A Seriously Fun Remote Music Class!

It’s hard to believe the fall semester is almost behind us! This year has been challenging and unprecedented, as many teachers adjust to new teaching situations and new expectations.

For many teachers, school may still be remote, with video meetings galore.

Today, Carol Froehlich, a Quaver Music Teacher at Howe Elementary in Pittsburgh, PA, shares how she makes a hybrid teaching situation work for her students this year, using Quaver Music resources every step of the way.

Take it away, Carol!


Ah…to be a music teacher during a pandemic.

This is not what I trained for, and yet, here I am! I’ve gone from logging over 13,000 steps a day to a mere 3,000. As a music teacher who sits in front of a computer all day, every day can prove difficult when trying to maintain student engagement. But this is no problem when you have Quaver Music at your fingertips!

Here’s how I make it work in my classroom!

Navigating a Hybrid Learning Environment

Our district is now in a hybrid setting where the students are divided into two groups: Group A and Group B. Group A comes to school every morning and Group B comes to school every afternoon.

When each group is at home, they log onto their device and have a different “encore” class each day. They also spend their remote time completing asynchronous assignments and are scheduled for their instrument lessons and enrichment classes.

Here is what a 30-minute music class looks like:

All students log onto Google Meet and immediately enjoy the song of the week. I turn my camera and microphone off so that I can take attendance.

Once the song is over, Mrs. Froehlich appears to welcome the students! This is the first screen that I show when presenting to my students:

It’s important to establish a sense of community in our remote music class, so I always give students the opportunity to share anything they’d like. After sharing and reconnecting, we dive into music class!

Here is the welcome screen that students see:

Adding a background and images to a Google slide gives the teacher a platform to teach with ease! 

A quick “CTRL-K” followed by “CTRL-V” on my laptop makes it easy to add the URL that can be copied from any Quaver song. 

After talking through the expectations for the lesson, I can click on each item to go directly to a song or activity. The Orff Library from the Student Interactives menu in Quaver is linked to the soprano xylophone graphic and can be quickly copied and dropped into the chat box for students to click on and have their own xylophone.

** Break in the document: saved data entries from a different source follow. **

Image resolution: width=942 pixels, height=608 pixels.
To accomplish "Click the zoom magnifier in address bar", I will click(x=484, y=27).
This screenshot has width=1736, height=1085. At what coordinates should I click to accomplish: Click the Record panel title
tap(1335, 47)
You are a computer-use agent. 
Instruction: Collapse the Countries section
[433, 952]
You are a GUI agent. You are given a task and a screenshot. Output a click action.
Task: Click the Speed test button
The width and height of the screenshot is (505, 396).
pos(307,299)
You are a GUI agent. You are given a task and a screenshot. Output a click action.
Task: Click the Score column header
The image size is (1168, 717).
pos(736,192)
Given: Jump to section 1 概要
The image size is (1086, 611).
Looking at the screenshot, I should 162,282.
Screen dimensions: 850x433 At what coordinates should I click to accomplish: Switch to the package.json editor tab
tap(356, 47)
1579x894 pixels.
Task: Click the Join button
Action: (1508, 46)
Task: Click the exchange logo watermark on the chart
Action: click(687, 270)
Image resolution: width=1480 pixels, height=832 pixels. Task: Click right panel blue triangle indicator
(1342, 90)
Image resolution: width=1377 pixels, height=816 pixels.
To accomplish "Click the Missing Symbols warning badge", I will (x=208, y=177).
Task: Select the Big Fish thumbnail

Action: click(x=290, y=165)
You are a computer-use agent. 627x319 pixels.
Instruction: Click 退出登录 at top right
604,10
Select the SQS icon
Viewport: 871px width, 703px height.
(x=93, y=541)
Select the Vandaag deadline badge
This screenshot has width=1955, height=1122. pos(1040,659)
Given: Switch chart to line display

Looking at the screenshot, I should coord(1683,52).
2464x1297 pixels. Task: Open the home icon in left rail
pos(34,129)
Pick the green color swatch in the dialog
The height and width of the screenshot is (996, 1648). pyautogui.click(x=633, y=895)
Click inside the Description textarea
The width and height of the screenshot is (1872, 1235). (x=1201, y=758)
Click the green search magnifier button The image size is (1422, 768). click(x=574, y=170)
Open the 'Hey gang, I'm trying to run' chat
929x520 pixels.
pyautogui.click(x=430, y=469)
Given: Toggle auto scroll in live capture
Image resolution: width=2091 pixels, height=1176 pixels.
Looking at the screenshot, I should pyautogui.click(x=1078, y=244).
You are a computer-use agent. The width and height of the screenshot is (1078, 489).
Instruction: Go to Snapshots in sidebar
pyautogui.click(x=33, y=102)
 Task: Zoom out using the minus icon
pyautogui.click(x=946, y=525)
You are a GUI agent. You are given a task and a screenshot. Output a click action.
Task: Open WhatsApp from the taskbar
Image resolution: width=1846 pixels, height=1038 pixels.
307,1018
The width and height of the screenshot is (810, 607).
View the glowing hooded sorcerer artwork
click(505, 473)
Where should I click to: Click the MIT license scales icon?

At the end of the lesson, students can self-assess their performance by typing the number in the chatbox or just holding up 1, 2, 3, or 4 fingers:

4 = “I am a Master!”

3 = “I can mostly do it!”

2 = “I need a little bit of help.”

1 = “I am not sure.”

ClassPlay Songs are a Click Away!

Just for fun, students can pick a song from the following slide! Each image is a screenshot from a song in ClassPlay and includes the hyperlink to the song. Learn more about how to get links for ClassPlay songs.

Quaver is literally a click away!

Teacher Tip: When playing a Quaver song over Google Meet, make sure to mute your mic and hide your camera. This will help avoid playback issues!

Exit Tickets

As a final assessment, students can go to our Google Classroom to complete a quick Exit Ticket. I always make sure that when creating Exit Tickets using a Google Form, the first question asks students to put their name.

If for some reason a student is absent, I can easily share the slide with hyperlinks and students can enjoy an asynchronous class!

Connect with a Love of Music

No matter what my teaching situation is, my philosophy of music education remains the same: to connect with students by sharing a love of music, an appreciation for the arts, respect for themselves and others, and to encourage students to always try their best (while maintaining a steady beat!)


How have you made Quaver Music resources work for your students this year?